その様子に、その鍛冶屋の主人らしき小人族でひげ面の親父が口を開いた。小人族は、別名ドワーフとも言われている。
「おう、その武器に興味あんのか? 出来は良いが、まだ見習が作った武器だぞ」
「あ、まだ見習なんですね」
そう言ってニャマは、その見習の短剣を見せて手に入れた経緯を説明した。
「おおう、最初の支給品で貰ったとか珍しいこともあるんだな。それにあいつの作品を見抜いた目といい気に入ったぞ」
「それで、この人が作った両手剣って無いですか?」
「む? いや、両手剣は素材を多く使うからまだ作らせていないが」
「あら? 残念ですね。あれば、購入してみようと思ったのに」
「その片手剣良い物なのかにゃ? あたしには良く分からにゃいにゃ」
「それより質の良い剣は、幾らでもあるぞ」
「う~ん。この短剣が私にすごく合ってるので、両手剣も合ってくれるかなと。その…… 見習に両手剣作ってもらえませんか?」
「ああ、そう言うなら、そいつに会ってみるか? 返事次第では作ってやらんこともない。そろそろあいつも大きい物を作らせても良いだろう」
「会います、会わせてください」
「そうか、ならこっちだ」
小人族の親父に付いて工房に行くと、何人かが鍛冶をしている風景が見られた。その内の一人に親父は呼びかける
「おい、ガーライヤ、お前に客だ」
「うえっ? 客? なんで? 見習いなのに?」
ガーライヤと呼ばれた小人族は、まだ若く髭が生えていなかった。髭が生えないのは小人族では珍しい部類に入る。親父に言われて驚いた後に慌てながら親父とニャマ達の元に来た。
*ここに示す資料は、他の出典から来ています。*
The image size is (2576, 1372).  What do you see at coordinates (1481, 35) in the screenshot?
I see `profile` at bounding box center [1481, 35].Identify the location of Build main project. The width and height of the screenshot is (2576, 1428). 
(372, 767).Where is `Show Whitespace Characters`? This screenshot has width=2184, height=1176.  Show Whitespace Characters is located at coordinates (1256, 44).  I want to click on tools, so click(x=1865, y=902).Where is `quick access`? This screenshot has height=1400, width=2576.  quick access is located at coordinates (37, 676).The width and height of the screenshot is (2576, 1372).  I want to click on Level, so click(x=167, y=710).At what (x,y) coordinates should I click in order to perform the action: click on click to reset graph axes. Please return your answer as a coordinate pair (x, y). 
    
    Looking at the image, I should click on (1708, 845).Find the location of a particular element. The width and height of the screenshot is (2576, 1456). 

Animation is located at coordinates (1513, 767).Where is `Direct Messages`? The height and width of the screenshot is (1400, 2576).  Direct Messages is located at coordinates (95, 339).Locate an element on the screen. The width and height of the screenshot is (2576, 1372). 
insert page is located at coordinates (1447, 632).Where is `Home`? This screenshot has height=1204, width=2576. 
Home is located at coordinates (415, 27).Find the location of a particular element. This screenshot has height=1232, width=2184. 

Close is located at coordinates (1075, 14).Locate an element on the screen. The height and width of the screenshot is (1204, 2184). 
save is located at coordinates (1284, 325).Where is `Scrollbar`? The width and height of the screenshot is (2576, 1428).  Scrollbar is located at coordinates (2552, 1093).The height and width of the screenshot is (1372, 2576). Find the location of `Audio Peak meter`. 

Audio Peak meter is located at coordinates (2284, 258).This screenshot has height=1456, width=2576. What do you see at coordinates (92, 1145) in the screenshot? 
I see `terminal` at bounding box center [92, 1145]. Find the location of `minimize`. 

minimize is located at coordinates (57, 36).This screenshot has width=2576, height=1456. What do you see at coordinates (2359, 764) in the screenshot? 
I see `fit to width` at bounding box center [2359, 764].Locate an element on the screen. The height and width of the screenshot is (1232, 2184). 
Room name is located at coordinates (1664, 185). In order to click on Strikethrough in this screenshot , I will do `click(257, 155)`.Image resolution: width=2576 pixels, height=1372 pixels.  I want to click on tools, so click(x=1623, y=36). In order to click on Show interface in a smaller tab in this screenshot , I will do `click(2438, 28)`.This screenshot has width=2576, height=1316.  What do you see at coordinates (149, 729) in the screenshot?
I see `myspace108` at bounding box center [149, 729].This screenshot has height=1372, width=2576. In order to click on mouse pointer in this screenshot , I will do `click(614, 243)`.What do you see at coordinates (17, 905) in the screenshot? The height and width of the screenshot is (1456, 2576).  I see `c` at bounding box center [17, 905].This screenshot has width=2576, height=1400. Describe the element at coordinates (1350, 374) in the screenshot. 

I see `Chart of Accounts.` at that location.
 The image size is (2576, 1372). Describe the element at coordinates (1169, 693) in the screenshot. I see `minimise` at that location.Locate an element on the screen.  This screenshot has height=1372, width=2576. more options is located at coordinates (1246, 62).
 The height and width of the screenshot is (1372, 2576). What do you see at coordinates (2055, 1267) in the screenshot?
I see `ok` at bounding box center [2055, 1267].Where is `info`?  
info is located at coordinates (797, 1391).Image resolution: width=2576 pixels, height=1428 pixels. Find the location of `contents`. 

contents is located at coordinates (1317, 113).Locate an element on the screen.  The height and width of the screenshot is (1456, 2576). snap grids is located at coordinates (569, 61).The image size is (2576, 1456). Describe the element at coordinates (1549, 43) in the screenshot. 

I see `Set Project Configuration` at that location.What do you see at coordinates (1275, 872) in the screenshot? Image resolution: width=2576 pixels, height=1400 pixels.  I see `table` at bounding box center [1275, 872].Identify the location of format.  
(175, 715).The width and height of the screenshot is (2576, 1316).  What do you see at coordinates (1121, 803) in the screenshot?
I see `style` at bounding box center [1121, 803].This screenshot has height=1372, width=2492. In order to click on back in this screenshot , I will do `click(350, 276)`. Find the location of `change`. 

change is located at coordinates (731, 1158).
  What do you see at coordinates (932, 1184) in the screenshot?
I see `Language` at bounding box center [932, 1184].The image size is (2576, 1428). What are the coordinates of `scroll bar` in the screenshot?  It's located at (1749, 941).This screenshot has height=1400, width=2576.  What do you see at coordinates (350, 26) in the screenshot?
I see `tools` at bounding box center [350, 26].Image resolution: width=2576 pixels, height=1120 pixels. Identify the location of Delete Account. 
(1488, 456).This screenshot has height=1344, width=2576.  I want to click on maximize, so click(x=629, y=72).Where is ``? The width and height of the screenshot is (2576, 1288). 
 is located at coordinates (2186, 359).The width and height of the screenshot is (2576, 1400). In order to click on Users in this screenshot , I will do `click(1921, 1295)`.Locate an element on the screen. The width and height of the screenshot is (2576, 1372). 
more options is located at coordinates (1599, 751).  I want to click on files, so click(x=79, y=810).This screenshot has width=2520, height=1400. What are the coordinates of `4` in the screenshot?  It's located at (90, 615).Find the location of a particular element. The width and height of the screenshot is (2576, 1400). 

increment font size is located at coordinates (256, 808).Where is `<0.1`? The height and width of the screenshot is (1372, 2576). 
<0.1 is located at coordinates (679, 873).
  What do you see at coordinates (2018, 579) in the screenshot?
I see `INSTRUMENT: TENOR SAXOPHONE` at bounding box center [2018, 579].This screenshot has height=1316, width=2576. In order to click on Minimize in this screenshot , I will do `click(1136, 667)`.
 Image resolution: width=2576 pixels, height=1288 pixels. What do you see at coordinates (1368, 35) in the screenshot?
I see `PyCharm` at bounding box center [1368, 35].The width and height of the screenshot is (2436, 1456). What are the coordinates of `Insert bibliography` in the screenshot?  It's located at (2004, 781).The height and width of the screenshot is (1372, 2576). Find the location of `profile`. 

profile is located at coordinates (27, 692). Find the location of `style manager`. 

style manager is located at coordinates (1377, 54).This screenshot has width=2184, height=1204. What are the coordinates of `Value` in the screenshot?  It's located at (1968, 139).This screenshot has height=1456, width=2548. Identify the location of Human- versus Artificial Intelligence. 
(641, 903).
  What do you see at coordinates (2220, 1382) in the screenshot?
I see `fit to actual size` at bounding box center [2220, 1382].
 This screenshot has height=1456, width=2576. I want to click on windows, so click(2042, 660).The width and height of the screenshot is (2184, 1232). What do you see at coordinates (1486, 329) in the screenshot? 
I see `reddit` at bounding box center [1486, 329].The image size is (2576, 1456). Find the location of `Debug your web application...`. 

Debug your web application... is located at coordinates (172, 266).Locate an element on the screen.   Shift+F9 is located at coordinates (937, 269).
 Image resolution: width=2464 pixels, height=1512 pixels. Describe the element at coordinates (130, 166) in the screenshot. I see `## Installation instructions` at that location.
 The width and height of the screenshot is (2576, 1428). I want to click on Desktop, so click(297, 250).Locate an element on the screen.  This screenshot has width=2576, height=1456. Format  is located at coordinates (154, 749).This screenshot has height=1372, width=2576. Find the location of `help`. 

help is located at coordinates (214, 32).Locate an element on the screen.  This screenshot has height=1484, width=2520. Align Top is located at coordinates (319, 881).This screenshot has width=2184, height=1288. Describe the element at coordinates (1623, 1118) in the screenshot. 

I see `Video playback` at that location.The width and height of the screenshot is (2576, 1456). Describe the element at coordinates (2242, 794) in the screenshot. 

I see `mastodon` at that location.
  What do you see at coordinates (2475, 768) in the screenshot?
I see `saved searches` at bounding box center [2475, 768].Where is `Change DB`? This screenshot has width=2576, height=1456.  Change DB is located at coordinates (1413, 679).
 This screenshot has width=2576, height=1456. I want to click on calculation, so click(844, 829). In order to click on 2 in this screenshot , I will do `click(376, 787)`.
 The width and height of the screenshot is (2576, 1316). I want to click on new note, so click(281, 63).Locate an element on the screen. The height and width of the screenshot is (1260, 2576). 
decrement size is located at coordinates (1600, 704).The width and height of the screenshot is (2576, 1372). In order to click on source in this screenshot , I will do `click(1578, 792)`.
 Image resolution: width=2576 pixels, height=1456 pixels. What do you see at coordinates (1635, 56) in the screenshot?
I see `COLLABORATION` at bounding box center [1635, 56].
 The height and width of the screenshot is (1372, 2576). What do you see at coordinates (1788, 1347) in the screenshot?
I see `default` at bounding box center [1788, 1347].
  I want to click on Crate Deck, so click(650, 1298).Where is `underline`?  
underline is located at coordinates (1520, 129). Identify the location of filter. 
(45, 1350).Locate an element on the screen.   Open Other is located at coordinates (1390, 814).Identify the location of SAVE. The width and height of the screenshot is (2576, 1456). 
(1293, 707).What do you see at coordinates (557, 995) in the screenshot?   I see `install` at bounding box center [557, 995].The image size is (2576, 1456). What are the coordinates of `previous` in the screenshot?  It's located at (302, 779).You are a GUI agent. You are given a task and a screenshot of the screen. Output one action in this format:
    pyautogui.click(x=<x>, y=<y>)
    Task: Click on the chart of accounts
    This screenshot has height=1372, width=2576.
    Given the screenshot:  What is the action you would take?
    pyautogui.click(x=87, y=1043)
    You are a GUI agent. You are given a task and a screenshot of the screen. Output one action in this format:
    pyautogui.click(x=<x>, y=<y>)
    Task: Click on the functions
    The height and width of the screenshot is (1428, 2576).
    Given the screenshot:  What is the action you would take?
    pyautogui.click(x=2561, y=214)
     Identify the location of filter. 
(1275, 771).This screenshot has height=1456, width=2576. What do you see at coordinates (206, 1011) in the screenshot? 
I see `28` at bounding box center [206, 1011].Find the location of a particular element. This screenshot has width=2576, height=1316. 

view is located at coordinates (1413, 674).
「うちで鍛冶見習いのガーライヤだ。おい交渉が決まったら俺に伝えろ」
親父はガーライヤをニャマに引き合わせると、直ぐに自分の店の方に戻っていった。
「こんにちは、ガーライヤさんでしたか、ニャマと言います」
「えと、ガーライヤです。ところで私に何か用なのでしょうか?」
「はい! ガーライヤさんに私の剣を作って欲しいのです」
「はい? 私の作った剣なら店頭にありますが」
「違うのです。私の欲しいのは両手剣なのです」
「あ~。両手剣ですか、それはまだ無いですね」
ガーライヤは、これは店内の事だと思い、まだ作っても良い許可が下りていない事を黙っていた。
「それは大丈夫ですよ。さっきの親父さんが「返答次第で作らないこともない」といってましたので、あなたの気持ち次第だと思いますよ」
「え! その言葉、本当ですか! それならば打ちます作らせてください」
「おお、やる気に満ちた目にゃ」
「それでは、お願いします」
「あ、すみません、ニャマさん両手を見せて頂けませんか?」
「ん? 両手?」
「ええ、柄の形状もちゃんとしたいのです。初めてのオーダーメイドで両手剣、これは燃えます!」
「わ、わかりました。どうじょ」
少し噛んだニャマは、両手を見せると、ガーライヤは真剣なまなざしで両手を見ている。
「ん? ここ最近は短剣か小剣辺りを使っていたのですか?」
「良く分かったね。短剣を使っていたよ」
「はい、大丈夫です。貴方に合った両手剣を必ず作って見せます」
「楽しみに待ってるね。これからもよろしくね」
「では、私は親方の所に行って許可貰ってきます!」
「まって、わたし達も行くから」
テンション上がって、直ぐに店の方に歩き始めたガーライヤを二人は追いながら店の方に戻って行った。
そして、数日後出来あがった両手剣は、ニャマにとって素晴らしい剣になったが、同時に渡された請求書は、思っていた予算を超えていて返済金が増えたのは予想外だった。